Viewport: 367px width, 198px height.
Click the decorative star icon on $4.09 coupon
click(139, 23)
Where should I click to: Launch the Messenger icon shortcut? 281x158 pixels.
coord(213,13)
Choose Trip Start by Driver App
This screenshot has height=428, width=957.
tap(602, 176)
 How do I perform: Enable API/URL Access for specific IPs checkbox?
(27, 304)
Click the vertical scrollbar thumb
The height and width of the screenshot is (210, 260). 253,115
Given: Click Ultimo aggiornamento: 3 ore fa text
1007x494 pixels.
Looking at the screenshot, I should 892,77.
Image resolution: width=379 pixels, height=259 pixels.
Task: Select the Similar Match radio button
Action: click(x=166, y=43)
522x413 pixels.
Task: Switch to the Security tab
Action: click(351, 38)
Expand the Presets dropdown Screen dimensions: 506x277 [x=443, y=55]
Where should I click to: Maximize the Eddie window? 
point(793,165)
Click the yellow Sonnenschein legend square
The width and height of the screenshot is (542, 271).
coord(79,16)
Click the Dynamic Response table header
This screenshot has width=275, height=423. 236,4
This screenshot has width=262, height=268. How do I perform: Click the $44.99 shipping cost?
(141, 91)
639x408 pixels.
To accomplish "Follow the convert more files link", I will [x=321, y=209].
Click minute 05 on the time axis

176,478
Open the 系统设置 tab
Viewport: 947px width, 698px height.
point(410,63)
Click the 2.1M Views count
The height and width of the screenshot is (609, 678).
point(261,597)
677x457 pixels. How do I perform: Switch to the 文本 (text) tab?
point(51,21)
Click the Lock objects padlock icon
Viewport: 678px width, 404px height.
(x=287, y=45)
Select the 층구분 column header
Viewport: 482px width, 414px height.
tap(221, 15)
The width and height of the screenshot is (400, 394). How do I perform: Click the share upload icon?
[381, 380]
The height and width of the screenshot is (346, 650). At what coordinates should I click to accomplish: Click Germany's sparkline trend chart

****************************************

* _DIRECTIONS FOR THIS TASK_
Here the job is to restate all of the data word for word.

* _TASK RESULT_
Viewport: 367px width, 198px height.
Click the decorative star icon on $4.09 coupon
click(139, 23)
Where should I click to: Launch the Messenger icon shortcut? 281x158 pixels.
coord(213,13)
Choose Trip Start by Driver App
This screenshot has height=428, width=957.
tap(602, 176)
 How do I perform: Enable API/URL Access for specific IPs checkbox?
(27, 304)
Click the vertical scrollbar thumb
The height and width of the screenshot is (210, 260). 253,115
Given: Click Ultimo aggiornamento: 3 ore fa text
1007x494 pixels.
Looking at the screenshot, I should 892,77.
Image resolution: width=379 pixels, height=259 pixels.
Task: Select the Similar Match radio button
Action: click(x=166, y=43)
522x413 pixels.
Task: Switch to the Security tab
Action: click(351, 38)
Expand the Presets dropdown Screen dimensions: 506x277 [x=443, y=55]
Where should I click to: Maximize the Eddie window? 
point(793,165)
Click the yellow Sonnenschein legend square
The width and height of the screenshot is (542, 271).
coord(79,16)
Click the Dynamic Response table header
This screenshot has width=275, height=423. 236,4
This screenshot has width=262, height=268. How do I perform: Click the $44.99 shipping cost?
(141, 91)
639x408 pixels.
To accomplish "Follow the convert more files link", I will [x=321, y=209].
Click minute 05 on the time axis

176,478
Open the 系统设置 tab
Viewport: 947px width, 698px height.
point(410,63)
Click the 2.1M Views count
The height and width of the screenshot is (609, 678).
point(261,597)
677x457 pixels. How do I perform: Switch to the 文本 (text) tab?
point(51,21)
Click the Lock objects padlock icon
Viewport: 678px width, 404px height.
(x=287, y=45)
Select the 층구분 column header
Viewport: 482px width, 414px height.
tap(221, 15)
The width and height of the screenshot is (400, 394). How do I perform: Click the share upload icon?
[381, 380]
The height and width of the screenshot is (346, 650). At what coordinates should I click to accomplish: Click Germany's sparkline trend chart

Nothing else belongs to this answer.